Your starting value is 2400.
F1=@(x) 2400 + (1- (sqrt(pi)*erf(x))./exp(-x.^2)/2)./(exp(-(x-2774)/228).^2)/2/sqrt(2*pi)*223;
F1(2400)
ans =
-Inf
What are the odds you will get anything meaningful out of this iteration? (Zero.)
So, does your function make any sense at all in terms of numerical methods? In terms of floating point arithmetic using doubles? Not really. At leasty not if you think the function will do somethign meaningful for x on the order of 2400.
For example, I see terms like erf(x), exp(-x^2/2), etc. really?
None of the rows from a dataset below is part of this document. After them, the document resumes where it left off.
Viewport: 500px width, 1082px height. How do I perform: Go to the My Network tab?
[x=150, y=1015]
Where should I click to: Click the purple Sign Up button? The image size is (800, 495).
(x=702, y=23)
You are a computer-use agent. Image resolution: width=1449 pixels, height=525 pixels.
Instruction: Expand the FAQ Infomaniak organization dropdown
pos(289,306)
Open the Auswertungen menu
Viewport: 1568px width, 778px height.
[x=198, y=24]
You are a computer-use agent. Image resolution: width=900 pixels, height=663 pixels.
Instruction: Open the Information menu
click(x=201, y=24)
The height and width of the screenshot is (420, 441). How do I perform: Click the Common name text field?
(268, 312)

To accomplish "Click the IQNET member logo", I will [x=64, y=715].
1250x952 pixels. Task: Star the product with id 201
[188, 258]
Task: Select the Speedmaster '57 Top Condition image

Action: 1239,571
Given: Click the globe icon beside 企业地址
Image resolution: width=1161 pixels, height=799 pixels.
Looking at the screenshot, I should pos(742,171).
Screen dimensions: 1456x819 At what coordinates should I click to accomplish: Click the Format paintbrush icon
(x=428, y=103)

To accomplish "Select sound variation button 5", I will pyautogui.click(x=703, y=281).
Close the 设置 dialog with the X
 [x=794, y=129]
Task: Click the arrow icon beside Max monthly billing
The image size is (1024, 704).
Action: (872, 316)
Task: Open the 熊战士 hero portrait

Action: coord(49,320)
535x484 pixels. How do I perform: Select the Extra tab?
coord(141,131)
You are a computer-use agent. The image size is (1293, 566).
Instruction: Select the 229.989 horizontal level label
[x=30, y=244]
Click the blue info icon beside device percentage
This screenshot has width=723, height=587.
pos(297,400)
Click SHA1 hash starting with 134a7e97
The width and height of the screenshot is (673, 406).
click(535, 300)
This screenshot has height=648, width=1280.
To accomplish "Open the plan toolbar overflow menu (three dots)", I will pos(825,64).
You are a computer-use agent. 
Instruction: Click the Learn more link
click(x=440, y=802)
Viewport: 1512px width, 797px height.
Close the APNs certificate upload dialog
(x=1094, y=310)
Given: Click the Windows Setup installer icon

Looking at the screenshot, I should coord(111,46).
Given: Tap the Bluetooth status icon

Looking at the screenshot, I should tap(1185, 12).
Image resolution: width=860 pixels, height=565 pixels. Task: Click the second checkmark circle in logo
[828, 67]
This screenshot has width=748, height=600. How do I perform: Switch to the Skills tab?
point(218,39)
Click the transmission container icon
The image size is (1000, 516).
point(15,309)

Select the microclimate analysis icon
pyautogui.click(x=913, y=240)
Do you have a clue what the value of erf(2400) is? Can you distinguish that number from 1? Even the symbolic toolbox cannot do so. So then I tried computing erf(2400) using my own HPF toolbox, in 100000 decimal digits of precision. It still returned exactly 1.
erf(hpf(2400,100000)) - 1
ans =
0
Or, how about exp(-x^2/2) when x is on the order of 2400?
x = hpf(2400,25);
exp(-x^2/2)
ans =
7.800431631420969539097625e-1250769
Do I need to go further? Spend some time and think about if your function makes numerical sense.